Tutto quel che sappiamo di questo virus ci dice esattamente l’opposto, ovvero che le probabilità di contrarlo all’aperto sono inferiori, e se si mantiene il distanziamento addirittura quasi nulle, rispetto agli ambienti chiusi. In base a quest’ovvietà, la stragrande maggioranza dei paesi coinvolti dalla pandemia non solo non ha ritenuto necessario impedire alle persone di uscire all’aria aperta – tuttalpiù ha limitato il raggio di tale possibilità, come in Francia –, ma in certi casi lo consiglia proprio.
In Italia il suddetto raggio è, nella migliore delle ipotesi, di duecento metri dalla propria abitazione, ma ci sono comuni e regioni che lo hanno ridotto a zero metri. Per chi vive in città, un raggio del genere equivale facilmente a mezzo isolato di strade d’asfalto, per altro molto più affollabili di uno spazio aperto fuori città, se fosse dato raggiungerlo. Per chi vive in campagna, invece, o in aree scarsamente popolate, un raggio di duecento metri è altrettanto assurdo, dato che la probabilità di incontrare qualcuno e doverlo avvicinare è infinitamente più bassa che in un centro urbano.
Non solo: abbiamo visto che pochissimi paesi hanno introdotto l’obbligo di giustificare tramite autocertificazione, esibizione di scontrini della spesa, calcolo della distanza da casa tramite Google Maps, la propria presenza all’aperto. Anche questo è un passaggio importante: significa mettere la cittadinanza alla mercé delle forze dell’ordine.
Abbiamo registrato casi di persone ipertese, con tanto di prescrizione medica che raccomandava il moto quotidiano per motivi di salute, multate per €500; oppure di persone multate perché passeggiavano con la compagna incinta, alla quale il medico aveva raccomandato di camminare. L’elenco di abusi e idiozie sarebbe lungo, qui su Giap ne abbiamo collezionati davvero tanti.

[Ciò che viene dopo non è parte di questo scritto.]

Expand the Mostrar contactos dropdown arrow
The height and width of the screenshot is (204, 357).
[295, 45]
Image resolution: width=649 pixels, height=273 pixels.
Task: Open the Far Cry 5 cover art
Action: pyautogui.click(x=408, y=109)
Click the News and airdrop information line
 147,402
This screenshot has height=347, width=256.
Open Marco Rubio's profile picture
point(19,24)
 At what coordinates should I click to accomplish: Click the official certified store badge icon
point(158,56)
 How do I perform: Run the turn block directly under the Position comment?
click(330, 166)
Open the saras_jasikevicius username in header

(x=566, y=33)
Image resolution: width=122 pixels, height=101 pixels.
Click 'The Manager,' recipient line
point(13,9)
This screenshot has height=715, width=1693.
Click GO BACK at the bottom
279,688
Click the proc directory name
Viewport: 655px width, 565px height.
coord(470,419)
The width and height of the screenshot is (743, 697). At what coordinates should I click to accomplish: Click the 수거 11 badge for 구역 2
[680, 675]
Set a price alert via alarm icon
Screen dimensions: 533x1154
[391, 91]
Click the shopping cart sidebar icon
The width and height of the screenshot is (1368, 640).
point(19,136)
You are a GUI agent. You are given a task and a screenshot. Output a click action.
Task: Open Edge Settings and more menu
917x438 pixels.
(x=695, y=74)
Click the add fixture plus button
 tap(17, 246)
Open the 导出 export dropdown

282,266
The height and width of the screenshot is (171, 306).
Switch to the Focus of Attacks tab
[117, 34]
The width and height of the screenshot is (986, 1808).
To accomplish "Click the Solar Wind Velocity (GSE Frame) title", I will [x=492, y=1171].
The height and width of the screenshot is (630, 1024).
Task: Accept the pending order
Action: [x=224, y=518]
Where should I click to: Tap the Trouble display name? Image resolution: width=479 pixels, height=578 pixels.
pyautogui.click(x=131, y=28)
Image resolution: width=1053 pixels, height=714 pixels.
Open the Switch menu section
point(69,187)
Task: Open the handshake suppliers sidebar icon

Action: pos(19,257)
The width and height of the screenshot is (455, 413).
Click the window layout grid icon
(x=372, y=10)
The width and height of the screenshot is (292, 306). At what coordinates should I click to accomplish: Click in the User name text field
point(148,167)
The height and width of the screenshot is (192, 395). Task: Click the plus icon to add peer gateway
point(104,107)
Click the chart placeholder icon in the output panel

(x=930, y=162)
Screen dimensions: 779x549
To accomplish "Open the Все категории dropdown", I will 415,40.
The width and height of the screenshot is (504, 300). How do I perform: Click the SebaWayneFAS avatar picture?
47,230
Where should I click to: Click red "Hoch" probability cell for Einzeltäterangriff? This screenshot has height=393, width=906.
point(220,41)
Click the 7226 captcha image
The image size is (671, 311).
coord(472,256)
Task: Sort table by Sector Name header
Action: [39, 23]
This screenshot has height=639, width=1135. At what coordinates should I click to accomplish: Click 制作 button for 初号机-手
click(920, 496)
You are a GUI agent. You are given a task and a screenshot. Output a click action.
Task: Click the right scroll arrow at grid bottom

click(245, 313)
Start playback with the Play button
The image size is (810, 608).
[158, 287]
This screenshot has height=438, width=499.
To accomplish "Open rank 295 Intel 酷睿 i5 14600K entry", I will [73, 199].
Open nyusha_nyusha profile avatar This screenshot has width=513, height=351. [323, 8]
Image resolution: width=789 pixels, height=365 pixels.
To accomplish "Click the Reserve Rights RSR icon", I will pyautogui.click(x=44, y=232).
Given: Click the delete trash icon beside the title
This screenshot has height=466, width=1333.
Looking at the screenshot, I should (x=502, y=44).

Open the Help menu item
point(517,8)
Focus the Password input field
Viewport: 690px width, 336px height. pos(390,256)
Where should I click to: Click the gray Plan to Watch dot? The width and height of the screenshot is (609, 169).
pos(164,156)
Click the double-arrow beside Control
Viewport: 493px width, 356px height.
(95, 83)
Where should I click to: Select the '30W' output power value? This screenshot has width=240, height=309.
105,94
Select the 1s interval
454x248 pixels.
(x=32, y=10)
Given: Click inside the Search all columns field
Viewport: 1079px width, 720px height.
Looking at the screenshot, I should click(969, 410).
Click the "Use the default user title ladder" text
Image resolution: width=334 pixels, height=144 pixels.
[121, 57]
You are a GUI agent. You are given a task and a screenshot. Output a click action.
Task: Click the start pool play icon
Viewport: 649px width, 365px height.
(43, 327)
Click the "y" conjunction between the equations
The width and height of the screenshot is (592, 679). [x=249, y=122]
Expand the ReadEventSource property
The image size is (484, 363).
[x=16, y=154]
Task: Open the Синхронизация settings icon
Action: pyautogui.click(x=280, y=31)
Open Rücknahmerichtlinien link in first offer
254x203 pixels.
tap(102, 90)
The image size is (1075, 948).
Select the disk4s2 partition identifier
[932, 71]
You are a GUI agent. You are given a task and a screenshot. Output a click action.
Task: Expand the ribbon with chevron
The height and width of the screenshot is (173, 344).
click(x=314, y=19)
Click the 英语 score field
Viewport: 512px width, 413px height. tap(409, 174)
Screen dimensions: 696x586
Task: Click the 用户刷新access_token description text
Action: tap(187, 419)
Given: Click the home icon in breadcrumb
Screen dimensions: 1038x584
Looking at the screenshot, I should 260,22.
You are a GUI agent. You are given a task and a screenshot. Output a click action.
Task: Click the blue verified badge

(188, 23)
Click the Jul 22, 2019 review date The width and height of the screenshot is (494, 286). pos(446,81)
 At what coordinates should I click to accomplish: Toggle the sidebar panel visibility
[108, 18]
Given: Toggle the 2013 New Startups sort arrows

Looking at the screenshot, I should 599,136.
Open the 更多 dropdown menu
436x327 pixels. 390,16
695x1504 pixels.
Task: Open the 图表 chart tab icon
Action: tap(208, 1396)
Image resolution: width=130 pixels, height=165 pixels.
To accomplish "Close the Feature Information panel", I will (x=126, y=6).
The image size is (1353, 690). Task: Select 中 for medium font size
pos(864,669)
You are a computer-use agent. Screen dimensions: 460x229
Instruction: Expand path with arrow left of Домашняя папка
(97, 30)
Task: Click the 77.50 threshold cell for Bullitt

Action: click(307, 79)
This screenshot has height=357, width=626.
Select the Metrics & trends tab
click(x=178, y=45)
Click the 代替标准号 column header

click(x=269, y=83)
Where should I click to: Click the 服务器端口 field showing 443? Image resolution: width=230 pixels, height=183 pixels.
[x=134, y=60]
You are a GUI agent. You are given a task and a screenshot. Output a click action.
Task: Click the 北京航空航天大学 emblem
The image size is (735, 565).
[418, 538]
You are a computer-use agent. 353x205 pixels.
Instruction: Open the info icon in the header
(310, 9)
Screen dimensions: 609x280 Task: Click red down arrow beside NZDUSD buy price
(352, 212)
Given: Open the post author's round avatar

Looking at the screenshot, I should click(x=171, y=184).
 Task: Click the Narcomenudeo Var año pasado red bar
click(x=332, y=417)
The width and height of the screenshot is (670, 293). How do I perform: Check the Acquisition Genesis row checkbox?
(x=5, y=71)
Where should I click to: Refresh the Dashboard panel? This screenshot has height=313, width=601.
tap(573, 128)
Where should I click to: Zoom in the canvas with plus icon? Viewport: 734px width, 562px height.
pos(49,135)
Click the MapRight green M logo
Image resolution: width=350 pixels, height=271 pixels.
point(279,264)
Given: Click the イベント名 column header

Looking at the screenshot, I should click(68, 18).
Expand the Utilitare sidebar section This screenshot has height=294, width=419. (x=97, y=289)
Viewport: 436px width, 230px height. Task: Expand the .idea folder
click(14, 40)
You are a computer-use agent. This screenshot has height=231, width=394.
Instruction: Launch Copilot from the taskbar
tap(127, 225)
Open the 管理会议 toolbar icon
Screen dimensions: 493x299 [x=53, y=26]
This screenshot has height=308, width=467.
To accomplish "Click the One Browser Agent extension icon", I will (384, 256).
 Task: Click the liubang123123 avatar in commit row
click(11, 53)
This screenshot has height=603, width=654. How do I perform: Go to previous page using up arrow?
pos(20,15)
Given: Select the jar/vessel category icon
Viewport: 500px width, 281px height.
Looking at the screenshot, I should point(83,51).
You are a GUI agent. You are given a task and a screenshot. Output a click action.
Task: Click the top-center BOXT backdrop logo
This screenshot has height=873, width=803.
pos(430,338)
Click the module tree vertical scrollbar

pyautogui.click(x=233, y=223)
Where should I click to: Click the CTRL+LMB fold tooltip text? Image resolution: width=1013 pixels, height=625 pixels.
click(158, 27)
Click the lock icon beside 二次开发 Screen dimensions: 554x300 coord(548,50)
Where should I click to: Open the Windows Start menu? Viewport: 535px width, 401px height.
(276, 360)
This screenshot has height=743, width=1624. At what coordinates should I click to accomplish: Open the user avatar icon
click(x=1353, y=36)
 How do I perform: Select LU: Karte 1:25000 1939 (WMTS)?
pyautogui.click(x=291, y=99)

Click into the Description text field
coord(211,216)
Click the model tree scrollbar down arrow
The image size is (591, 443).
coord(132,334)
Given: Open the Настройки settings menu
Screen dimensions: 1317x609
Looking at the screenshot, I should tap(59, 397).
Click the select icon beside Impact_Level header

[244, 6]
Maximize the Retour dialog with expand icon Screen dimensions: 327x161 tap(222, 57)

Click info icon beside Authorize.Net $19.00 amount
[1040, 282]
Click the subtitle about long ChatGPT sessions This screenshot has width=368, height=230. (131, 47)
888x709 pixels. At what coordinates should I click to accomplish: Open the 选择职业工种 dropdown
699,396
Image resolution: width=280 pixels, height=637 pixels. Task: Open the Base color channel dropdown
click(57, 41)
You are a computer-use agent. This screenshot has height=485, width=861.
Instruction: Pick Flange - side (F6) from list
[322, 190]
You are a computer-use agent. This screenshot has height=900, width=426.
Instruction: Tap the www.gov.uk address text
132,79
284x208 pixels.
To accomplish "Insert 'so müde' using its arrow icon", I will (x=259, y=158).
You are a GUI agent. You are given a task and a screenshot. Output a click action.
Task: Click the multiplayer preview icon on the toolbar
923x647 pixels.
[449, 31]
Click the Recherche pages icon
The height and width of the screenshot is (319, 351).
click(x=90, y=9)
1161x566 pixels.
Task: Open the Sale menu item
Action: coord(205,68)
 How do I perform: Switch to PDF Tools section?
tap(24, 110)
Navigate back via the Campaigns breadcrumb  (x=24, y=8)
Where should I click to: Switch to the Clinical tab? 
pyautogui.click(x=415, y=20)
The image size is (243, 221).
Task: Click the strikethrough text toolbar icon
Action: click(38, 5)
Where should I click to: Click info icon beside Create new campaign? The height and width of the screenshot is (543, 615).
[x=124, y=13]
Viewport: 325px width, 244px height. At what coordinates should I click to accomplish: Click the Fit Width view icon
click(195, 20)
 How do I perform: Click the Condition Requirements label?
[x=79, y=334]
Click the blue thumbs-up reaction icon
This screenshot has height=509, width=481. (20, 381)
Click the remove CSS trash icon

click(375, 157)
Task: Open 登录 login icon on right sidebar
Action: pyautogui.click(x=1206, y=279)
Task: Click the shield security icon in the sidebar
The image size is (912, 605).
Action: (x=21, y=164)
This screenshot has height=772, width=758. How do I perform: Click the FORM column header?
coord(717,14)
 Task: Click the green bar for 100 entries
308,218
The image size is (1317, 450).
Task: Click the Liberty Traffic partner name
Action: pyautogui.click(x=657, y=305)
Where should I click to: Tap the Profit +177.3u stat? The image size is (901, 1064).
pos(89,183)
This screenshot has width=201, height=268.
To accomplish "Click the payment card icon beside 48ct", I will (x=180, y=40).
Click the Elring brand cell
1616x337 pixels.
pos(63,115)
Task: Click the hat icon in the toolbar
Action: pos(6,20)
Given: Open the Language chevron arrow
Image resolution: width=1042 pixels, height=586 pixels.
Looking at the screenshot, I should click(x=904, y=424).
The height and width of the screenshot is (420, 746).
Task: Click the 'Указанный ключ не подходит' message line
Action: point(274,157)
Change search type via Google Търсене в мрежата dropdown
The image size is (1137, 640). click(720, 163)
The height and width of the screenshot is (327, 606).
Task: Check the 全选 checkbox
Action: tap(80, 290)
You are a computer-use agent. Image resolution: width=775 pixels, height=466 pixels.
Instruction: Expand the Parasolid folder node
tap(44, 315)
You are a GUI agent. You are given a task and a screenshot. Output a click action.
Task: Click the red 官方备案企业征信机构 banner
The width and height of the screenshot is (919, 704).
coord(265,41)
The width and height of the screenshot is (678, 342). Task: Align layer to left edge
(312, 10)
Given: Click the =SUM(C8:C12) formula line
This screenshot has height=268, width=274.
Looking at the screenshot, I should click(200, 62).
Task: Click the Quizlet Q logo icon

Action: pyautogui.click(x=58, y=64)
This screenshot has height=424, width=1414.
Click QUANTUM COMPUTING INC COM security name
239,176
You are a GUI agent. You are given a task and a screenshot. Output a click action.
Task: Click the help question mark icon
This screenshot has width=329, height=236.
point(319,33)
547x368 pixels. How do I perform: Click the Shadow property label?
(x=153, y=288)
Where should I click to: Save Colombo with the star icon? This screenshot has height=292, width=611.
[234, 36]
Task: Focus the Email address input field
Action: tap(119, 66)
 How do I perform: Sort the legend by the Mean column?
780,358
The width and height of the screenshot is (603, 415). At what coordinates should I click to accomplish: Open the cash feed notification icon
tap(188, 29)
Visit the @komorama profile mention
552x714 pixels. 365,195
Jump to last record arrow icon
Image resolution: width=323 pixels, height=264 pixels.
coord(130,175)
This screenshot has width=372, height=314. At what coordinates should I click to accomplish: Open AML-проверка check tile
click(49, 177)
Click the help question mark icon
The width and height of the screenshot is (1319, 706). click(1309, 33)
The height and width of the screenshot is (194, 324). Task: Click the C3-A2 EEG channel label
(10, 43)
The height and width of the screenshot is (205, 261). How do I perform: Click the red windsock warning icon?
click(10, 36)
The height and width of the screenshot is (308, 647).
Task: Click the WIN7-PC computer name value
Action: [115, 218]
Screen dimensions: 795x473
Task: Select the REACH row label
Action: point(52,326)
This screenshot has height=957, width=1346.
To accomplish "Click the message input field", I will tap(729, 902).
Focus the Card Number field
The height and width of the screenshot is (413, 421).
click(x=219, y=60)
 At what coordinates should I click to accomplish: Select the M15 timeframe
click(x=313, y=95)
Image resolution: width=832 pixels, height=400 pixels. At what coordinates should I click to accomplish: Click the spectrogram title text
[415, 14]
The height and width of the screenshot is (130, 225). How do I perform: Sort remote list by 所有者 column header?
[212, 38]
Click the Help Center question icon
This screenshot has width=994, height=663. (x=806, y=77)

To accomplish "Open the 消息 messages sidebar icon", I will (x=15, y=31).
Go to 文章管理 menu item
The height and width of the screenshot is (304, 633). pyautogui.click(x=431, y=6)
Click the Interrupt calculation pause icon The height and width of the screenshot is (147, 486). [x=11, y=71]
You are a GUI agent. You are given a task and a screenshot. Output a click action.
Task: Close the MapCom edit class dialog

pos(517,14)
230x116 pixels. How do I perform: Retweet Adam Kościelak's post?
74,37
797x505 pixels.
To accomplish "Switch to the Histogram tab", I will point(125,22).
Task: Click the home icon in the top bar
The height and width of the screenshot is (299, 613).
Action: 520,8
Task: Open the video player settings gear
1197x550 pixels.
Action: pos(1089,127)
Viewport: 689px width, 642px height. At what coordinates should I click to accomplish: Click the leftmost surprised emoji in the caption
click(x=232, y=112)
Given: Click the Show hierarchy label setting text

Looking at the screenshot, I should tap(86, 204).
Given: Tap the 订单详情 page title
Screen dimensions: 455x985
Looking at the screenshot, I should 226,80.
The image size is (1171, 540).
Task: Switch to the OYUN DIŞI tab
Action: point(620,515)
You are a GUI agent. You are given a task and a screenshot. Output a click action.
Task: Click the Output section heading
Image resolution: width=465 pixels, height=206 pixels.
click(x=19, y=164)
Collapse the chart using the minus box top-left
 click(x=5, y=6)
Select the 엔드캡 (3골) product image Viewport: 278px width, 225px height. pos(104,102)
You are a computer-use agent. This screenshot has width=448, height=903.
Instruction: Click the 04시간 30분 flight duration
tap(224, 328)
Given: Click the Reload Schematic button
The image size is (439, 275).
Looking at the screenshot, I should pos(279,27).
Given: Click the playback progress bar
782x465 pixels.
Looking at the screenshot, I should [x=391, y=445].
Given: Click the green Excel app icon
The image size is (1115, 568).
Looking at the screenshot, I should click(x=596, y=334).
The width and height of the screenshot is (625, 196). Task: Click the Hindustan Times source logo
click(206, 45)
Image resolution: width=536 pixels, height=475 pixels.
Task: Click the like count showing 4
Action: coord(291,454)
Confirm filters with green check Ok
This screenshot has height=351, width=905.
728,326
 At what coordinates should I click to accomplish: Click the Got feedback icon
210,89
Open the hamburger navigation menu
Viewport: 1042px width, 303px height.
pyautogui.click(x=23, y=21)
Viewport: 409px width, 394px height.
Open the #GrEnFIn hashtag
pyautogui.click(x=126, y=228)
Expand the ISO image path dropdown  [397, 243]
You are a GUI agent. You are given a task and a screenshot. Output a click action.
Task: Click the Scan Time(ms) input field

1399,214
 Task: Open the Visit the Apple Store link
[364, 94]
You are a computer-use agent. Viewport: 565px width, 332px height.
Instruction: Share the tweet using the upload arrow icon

L’incertezza giuridica, l’arbitrio delle forze dell’ordine, la limitazione illogica di comportamenti nient’affatto pericolosi, sono tutti elementi essenziali dello stato di polizia.
Dover rispettare una norma illogica, irrazionale, è l’esercizio d’obbedienza e sottomissione per antonomasia.
Non sarà mai «troppo presto» per ribellarsi a quest’obbligo.
Bisogna farlo, perché dopo non sia troppo tardi.